Invasi militer Rusia ke Ukraina didahului dengan dekrit Presiden Putin yang mengakui kemerdekaan Republik Rakyat Donetsk dan Republik Rakyat Luhansk yang memisahkan diri dari Ukraina.
Setelah Presiden Putin mengakui kemerdekaan kedua negara tersebut, sebagaimana di duga Amerika Serikat dan sekutunya di NATO, Putin perintahkan tentaranya untuk masuk di dua negara itu sebagai penjaga perdamaian.
Pada saat yang sama Rusia melakukan invasi besar-besaran ke Ukraina. Joe Biden, Presiden Amerika Serikat dan sekutunya di NATO tidak berdaya menahan Putin untuk tidak melakukan invasi ke Ukraina.
Presiden Joe Biden dan para pemimpin negara-negara yang tergabung dalam NATO, telah mengancam sebelumnya untuk memberi sanksi yang mematikan kepada Rusia, tetapi nampaknya Presiden Putin tidak terpengaruh.
Para pengunjuk rasa di sejumlah kota besar dunia mengecam invasi Rusia https://t.co/oxczCn1xnT
— Republika.co.id (@republikaonline) February 25, 2022
Zalenskyy menyebut pasukan Rusia juga menjadikan masyarakat sipil target serangan. https://t.co/s19BPFfKR3
— Republika.co.id (@republikaonline) February 25, 2022
Cina juga tidak mau mengkritik Moskow, meskipun serangan intensif dari militer Rusia di Ukraina sudah memakan korban jiwa. #TempoDunia https://t.co/KJAMxzocBl
— TEMPO.CO (@tempodotco) February 25, 2022
Dampak Sosiologis Perang Rusia Bagi Ukraina
Perang pasti memberi dampak negatif kepada rakyat Ukraina. Setidaknya ada enam dampak negatif bagi rakyat Ukraina.
Pertama, kematian bagi rakyat Ukraina. Baru hari pertama, Rusia melakukan invasi, diberitakan media sudah 8 orang meninggal dunia dan sejumlah orang terluka.
Kedua, kehancuran harta benda rakyat Ukraina yang berada di zona perang.
Ketiga, kehilangan pekerjaan karena dalam keadaan perang, bisnis pada umumnya terhenti. Kalau tidak ada kegiatan bisnis, maka lapangan pekerjaan tidak ada.

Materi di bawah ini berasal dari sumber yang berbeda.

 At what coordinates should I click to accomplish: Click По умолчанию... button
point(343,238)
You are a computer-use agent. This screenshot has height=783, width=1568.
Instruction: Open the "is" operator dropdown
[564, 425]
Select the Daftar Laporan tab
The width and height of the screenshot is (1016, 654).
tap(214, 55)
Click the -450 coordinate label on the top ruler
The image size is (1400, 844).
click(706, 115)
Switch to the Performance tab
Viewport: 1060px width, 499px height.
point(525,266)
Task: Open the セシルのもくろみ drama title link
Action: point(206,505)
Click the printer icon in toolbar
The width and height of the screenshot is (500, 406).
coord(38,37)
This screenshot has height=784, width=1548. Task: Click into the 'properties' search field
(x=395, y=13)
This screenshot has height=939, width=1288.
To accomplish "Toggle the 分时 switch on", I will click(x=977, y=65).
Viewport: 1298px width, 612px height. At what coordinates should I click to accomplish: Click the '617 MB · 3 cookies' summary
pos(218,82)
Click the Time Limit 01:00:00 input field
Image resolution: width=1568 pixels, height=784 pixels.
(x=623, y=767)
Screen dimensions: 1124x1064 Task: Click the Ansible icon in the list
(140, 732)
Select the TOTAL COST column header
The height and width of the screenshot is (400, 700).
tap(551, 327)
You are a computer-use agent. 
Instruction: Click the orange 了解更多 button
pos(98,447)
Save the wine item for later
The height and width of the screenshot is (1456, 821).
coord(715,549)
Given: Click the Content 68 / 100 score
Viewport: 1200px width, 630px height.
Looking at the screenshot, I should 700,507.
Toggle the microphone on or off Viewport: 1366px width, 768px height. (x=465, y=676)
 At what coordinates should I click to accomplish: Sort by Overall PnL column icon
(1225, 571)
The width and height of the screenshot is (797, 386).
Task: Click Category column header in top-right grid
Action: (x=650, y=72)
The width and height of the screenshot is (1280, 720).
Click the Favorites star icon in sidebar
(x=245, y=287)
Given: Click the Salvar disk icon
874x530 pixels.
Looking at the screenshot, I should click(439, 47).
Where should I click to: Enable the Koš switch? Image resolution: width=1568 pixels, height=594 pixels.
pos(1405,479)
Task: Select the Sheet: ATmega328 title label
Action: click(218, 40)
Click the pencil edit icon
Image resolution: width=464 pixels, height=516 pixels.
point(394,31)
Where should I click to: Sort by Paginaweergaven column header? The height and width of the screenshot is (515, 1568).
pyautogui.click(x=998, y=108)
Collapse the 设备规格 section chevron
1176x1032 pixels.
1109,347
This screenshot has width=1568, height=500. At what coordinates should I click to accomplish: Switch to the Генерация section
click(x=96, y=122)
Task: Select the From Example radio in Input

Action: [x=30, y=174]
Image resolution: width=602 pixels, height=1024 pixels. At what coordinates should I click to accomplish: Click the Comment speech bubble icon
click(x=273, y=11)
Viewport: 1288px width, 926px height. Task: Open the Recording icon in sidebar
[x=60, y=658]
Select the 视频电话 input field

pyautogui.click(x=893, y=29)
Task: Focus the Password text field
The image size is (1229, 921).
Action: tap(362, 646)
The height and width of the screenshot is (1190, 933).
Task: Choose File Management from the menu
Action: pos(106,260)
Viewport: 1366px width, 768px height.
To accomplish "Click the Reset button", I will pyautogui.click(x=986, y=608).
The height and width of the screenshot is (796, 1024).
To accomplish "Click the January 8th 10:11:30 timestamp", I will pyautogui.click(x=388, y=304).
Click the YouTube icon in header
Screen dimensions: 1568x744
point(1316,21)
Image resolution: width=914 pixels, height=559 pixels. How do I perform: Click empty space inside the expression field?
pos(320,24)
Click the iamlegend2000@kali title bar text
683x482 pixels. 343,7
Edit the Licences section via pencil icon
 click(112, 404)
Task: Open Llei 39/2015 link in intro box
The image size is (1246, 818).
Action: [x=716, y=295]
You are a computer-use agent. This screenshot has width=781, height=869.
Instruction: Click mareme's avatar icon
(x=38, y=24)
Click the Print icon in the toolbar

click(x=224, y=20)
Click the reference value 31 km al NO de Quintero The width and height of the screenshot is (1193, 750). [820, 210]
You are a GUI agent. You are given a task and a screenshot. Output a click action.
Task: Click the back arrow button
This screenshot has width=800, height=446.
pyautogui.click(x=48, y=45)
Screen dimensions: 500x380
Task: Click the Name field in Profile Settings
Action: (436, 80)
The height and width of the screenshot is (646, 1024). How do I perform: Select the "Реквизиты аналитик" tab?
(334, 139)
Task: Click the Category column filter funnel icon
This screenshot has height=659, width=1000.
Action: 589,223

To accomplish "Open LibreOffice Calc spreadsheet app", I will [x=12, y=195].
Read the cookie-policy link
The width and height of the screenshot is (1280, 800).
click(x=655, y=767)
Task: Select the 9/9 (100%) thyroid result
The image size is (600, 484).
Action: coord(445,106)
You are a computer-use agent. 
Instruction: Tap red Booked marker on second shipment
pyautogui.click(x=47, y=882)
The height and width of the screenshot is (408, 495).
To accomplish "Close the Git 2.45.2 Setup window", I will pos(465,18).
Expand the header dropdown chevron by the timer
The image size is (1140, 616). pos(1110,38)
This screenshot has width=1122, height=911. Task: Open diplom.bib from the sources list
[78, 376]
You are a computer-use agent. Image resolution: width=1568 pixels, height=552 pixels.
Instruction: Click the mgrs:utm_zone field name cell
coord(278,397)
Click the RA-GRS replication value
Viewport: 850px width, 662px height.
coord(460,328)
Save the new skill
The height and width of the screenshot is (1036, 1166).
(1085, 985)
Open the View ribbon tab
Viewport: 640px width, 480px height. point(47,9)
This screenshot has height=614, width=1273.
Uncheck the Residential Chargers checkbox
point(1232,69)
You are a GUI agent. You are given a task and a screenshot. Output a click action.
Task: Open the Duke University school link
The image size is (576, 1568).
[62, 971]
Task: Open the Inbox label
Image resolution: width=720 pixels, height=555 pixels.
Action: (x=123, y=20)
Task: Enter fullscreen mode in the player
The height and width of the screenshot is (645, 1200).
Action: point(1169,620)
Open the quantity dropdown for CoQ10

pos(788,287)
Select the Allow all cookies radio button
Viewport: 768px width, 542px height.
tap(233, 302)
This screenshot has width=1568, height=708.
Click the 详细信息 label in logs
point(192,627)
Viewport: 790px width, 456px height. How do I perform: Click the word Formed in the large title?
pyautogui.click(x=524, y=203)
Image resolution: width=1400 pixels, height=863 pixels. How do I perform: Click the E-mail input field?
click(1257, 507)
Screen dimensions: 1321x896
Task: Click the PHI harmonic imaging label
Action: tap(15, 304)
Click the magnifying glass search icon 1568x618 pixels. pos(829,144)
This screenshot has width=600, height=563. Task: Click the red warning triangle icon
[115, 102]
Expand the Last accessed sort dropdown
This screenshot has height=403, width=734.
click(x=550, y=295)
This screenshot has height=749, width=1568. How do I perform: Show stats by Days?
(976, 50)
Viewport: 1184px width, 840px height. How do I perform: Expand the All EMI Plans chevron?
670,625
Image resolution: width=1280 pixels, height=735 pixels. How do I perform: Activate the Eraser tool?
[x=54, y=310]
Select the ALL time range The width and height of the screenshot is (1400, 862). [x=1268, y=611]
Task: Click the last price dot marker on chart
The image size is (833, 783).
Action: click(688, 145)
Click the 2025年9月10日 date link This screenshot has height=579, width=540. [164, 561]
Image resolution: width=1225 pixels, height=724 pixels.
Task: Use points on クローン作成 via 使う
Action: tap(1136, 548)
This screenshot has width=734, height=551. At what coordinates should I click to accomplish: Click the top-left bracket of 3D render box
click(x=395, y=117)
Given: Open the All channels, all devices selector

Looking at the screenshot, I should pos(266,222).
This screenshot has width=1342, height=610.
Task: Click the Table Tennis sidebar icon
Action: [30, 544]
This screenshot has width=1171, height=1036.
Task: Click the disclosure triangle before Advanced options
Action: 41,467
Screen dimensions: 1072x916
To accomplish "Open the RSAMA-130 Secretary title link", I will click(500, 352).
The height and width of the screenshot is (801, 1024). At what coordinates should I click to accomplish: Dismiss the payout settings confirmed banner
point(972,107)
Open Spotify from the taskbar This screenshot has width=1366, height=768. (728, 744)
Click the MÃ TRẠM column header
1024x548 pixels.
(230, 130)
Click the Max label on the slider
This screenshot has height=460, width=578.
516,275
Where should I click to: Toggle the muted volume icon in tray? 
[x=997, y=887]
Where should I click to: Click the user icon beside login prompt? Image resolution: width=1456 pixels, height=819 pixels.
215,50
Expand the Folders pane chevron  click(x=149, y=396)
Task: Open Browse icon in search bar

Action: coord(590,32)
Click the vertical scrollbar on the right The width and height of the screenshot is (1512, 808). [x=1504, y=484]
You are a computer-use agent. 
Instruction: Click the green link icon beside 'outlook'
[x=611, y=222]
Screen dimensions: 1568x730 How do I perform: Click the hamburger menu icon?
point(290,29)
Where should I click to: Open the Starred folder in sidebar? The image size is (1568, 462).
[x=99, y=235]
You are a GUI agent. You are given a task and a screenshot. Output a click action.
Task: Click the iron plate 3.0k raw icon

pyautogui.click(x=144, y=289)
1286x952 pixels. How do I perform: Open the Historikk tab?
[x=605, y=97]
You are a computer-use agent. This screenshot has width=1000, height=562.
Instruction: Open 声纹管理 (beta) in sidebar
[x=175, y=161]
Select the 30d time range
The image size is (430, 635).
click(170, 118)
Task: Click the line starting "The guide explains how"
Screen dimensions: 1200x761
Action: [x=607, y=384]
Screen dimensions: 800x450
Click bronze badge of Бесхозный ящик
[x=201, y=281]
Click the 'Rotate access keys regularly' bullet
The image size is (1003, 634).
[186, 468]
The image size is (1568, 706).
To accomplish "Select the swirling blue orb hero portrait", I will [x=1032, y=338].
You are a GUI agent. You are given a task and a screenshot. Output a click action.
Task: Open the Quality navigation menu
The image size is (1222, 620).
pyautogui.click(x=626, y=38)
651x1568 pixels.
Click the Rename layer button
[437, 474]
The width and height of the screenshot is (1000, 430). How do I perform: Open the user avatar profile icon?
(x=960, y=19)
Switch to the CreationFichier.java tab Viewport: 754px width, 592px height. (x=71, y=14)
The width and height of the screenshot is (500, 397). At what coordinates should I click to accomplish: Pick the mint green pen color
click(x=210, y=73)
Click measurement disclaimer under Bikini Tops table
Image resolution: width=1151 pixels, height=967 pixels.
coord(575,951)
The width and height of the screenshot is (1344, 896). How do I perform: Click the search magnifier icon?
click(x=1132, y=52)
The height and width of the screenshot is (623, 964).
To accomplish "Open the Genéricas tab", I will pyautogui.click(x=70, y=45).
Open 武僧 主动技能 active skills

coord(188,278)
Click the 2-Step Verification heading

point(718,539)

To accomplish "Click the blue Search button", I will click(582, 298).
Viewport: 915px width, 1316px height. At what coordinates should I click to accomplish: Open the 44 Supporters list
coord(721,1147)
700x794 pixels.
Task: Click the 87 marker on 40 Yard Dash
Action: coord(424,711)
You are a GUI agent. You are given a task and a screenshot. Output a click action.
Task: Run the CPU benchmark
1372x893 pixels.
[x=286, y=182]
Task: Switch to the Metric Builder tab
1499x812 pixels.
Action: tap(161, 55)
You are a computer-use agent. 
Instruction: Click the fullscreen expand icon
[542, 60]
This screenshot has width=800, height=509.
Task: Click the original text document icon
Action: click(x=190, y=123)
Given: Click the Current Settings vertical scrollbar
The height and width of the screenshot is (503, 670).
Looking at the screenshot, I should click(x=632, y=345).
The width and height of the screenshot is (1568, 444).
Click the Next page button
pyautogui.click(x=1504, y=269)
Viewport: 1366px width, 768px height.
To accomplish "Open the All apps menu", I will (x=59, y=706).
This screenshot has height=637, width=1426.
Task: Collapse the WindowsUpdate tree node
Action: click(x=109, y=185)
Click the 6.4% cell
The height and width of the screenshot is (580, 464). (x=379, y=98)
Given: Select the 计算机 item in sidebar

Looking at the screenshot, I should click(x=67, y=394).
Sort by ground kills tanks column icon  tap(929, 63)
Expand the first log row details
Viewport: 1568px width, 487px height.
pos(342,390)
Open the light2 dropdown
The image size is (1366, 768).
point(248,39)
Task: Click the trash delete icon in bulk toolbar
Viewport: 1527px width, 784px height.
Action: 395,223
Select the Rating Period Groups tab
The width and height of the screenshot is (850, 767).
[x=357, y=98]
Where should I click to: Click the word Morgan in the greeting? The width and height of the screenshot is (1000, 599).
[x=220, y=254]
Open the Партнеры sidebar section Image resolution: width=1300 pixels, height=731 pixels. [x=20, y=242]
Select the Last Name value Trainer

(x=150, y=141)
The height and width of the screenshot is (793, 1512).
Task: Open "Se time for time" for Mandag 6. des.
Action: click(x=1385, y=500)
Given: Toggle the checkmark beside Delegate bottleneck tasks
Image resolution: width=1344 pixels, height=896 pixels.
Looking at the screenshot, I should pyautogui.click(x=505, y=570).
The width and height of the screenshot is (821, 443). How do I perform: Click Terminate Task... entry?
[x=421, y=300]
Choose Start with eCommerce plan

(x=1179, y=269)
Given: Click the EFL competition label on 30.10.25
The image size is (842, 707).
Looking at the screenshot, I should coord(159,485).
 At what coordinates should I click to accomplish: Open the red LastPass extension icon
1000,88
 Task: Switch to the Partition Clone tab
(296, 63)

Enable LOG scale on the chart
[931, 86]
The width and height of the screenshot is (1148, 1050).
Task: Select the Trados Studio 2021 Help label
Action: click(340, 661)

Keempat, rakyat Ukraina menderita karena harus mengungsi di daerah yang aman. Pada saat mengungsi, kehidupan pasti tidak nyaman dan sulit secara ekonomi.
Kelima, setiap saat dibayang-bayangi maut karena perang tidak hanya tentara yang korban, tetapi juga rakyat yang terkena hantaman senjata atau bom.
Keenam, pendidikan pasti terganggu karena tidak ada siswa atau mahasiswa serta guru atau dosen yang pergi sekolah atau universitas. Semua mencari selamat dengan mengungsi atau masuk ke dalam bungker jika ada.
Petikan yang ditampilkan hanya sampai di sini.